Avec le numérique, le statut de l’œuvre va pourtant être bouleversé puisque celle-ci est modifiable, variable et déclinable en autant de versions possibles qu’il y a de spectateurs. L’artiste lui, se voit contraint de limiter la forme esthétique aux possibilités du programme numérique qui intègre les données extérieures que produit le spectateur. Le spectateur se voit invité ou obligé de participer au dévoilement de l’œuvre qui se construit et se révèle en fonction de certains paramètres qu’il offre au programme.

Dans les conclusions de son ouvrage Qu’est-ce qu’une œuvre musicale ?, le philosophe Roman Ingarden, propose une définition de l’œuvre musicale comme la combinaison d’une partition écrite et de ses possibles occurrences – ses interprétations –  qui nous semble pouvoir éclairer la compréhension de l’œuvre interactive : le programme de l’œuvre d’art interactive serait ainsi comme une partition et le spectateur serait l’interprète de l’œuvre à déployer.

En prenant appui sur le processus poïétique des autres disciplines artistiques, nous tenterons ainsi de développer une réflexion qui aborde davantage l’idée que le spectateur n’est pas un co-créateur mais qu’il s’approcherait plutôt d’un interprète qui confronte désormais l’artiste plasticien à une écriture temporelle jusqu’à présent absente du domaine des arts plastiques.

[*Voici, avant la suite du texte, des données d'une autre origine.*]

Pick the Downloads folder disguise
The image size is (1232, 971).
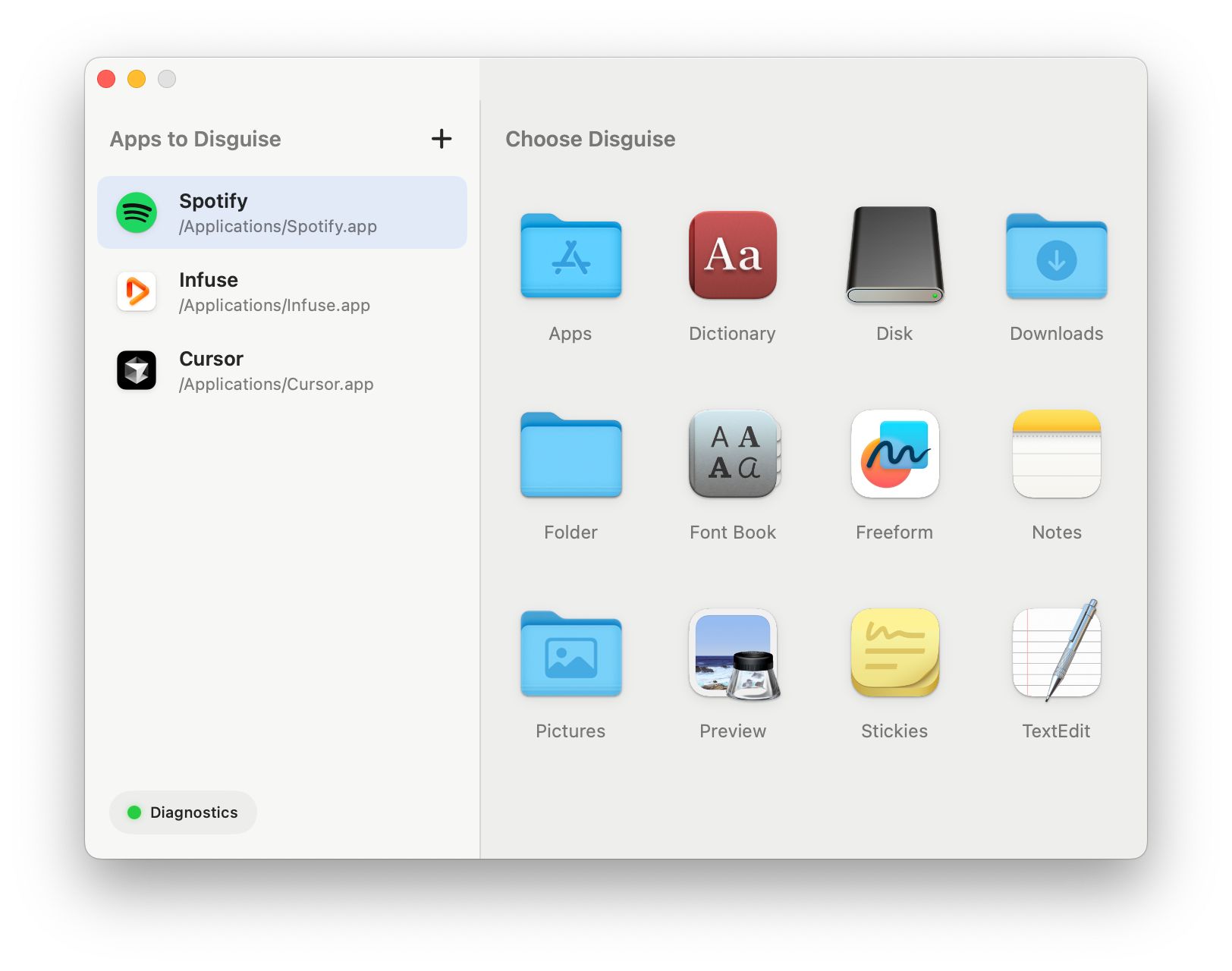[x=1055, y=258]
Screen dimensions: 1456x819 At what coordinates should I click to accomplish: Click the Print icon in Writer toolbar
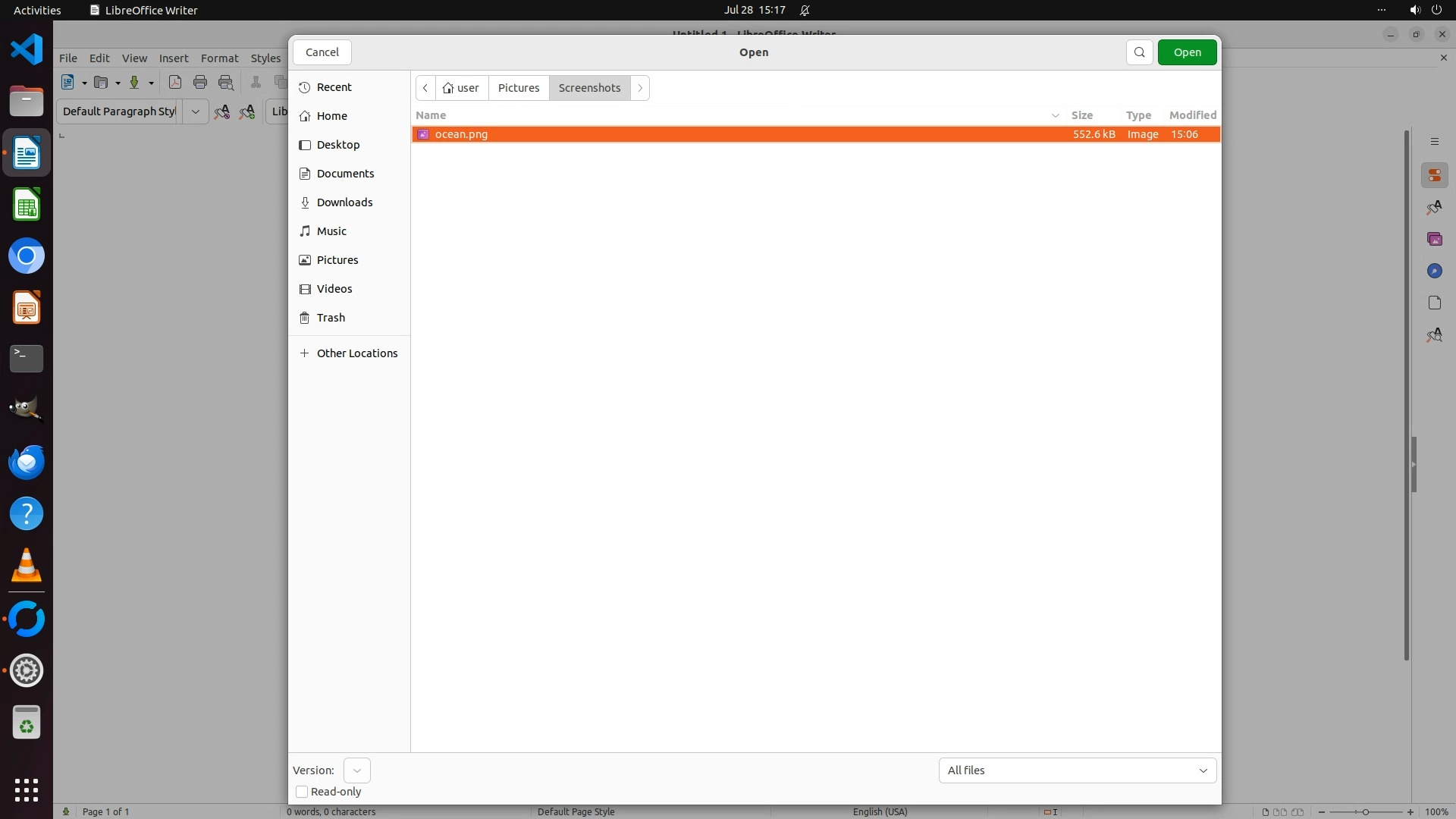coord(200,83)
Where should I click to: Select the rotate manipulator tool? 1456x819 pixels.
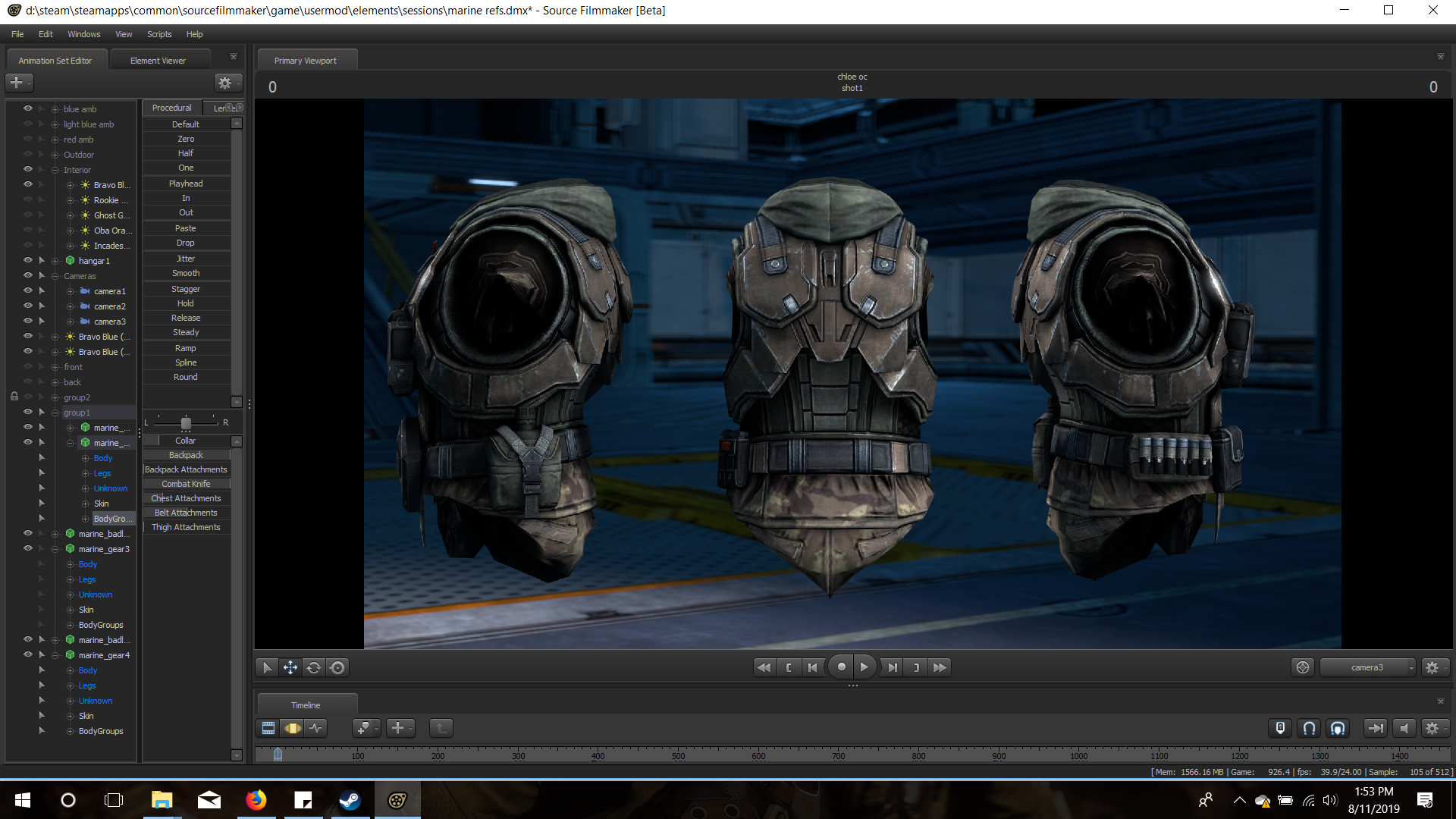(313, 667)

Concernant le statut du spectateur nous partirons du constat que l’œuvre est nécessairement écrite par avance et attend une activité déterminée du spectateur limitée aux possibles définis dans le programme écrit par l’artiste. L’œuvre est alors le résultat d’une gestualité spectatorielle attendue offrant néanmoins des interprétations diverses de l’œuvre. L’enjeu de l’expérience artistique interactive s’amorce par les choix d’écriture et les possibilités d’action laissées aux spectateurs. En nous appuyant sur une œuvre en cours de réalisation, nous tenterons de montrer de quelle manière le dispositif tient pleinement compte du spectateur et quelles sont les problématiques d’écriture temporelle ouvertes par l’outil du numérique.

Celle-ci confrontent l’artiste plasticien à des questions d’écriture scénaristique qui bouleversent sa méthodologie créative et qui est à la frontière du statut du compositeur, du metteur en scène, du chorégraphe et dont la forme s’apparente davantage aux jeux vidéos. En effet comment est-il aujourd’hui possible d’inventer une interaction qui ne soit pas régie par un schéma mécanistique du type action/réaction et qui prolonge les œuvres d’art de la première interactivité ? Les œuvres de la seconde interactivité auraient davantage permis d’approcher l’idéal du co-créateur développé par Edmond Couchot.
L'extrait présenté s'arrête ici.